In 2021, nearly 43,000 people died in motor vehicle-related crashes in the United States—the highest number of US traffic fatalities since 2005, and more than a 10 percent increase from 2020 mortality estimates. Meanwhile, US pedestrian deaths have reached a 40-year high. Now, a new analysis suggests that this worsening and preventable public health problem affects certain populations more than others.
A new study by Boston University School of Public Health (BUSPH) and Harvard T.H. Chan School of Public Health has found that Black and Hispanic Americans are disproportionately affected by traffic-related deaths—and that these disparities in fatalities are larger than previous estimates show. Published in the American Journal of Preventive Medicine on Tuesday, June 7, 2022, the study found that travel distances vary among racial/ethnic groups when walking, cycling, or driving—and when these differences in activity levels are taken into account, Black Americans had the highest traffic fatality rate per mile traveled and across all modes, followed by Hispanics, Whites, and Asians. These disparities were particularly stark for walking and cycling, and during evening hours.
The study provides a more accurate assessment of racial/ethnic disparities in traffic deaths than previous traffic mortality studies, which have not accounted for these differences in travel distances, and thus, underestimated both the traffic-related risks and deaths that Black and Hispanic Americans experience. These findings may also point to structural racism within the US transportation system, the researchers say.
“We have created a system where walking and cycling are more dangerous than driving, and where Black and Hispanic Americans are at greater risk of fatality per mile traveled than White Americans,” says study corresponding author Matthew Raifman, a doctoral candidate at BUSPH. “It’s important to consider these disparities in traffic fatalities within the context of a transport system that suffers from racial bias—from the placement of roads, to traffic stops, to the way that ride-hail applications pair riders with drivers.”
For Hispanic walkers and bikers, the death rates were 1.5 and 1.7 times as high as those for white Americans using the same modes of transportation. The design of our cities is partly to blame for these troubling disparities. Pedestrian and cyclist injuries tend to be concentrated in poorer neighborhoods that have a larger share of Black and Hispanic residents.
In Los Angeles, for instance, a 2020 analysis by U.C.L.A. researchers found that although Black residents made up 8.6 percent of the city’s population, they represented more than 18 percent of all pedestrians killed and around 15 percent of all cyclists. From 2016 to 2020, the Los Angeles metropolitan area had more pedestrian deaths than any other metro area in the United States and a pedestrian death rate higher than the metropolitan areas around New York, Philadelphia or Washington.

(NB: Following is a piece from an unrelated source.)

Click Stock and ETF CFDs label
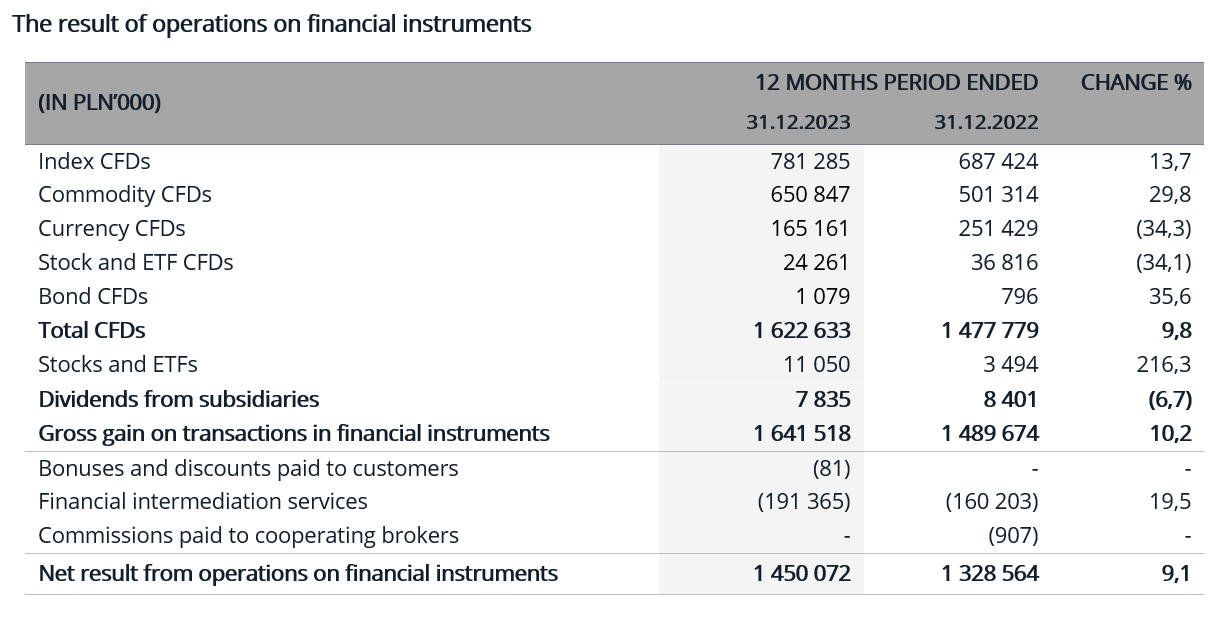The height and width of the screenshot is (628, 1220). [135, 263]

Last year, 312 people died in traffic accidents in Los Angeles, the majority of them pedestrians and cyclists. “If 300 people died of something in the city, whether it was something violent or whether it was something else like Covid, the resources were put behind it to try to prevent those things, to respond to those things,” said Eunisses Hernandez, a member of the Los Angeles City Council. “We have not seen that same urgency with people dying in traffic accidents as pedestrians and as cyclists.”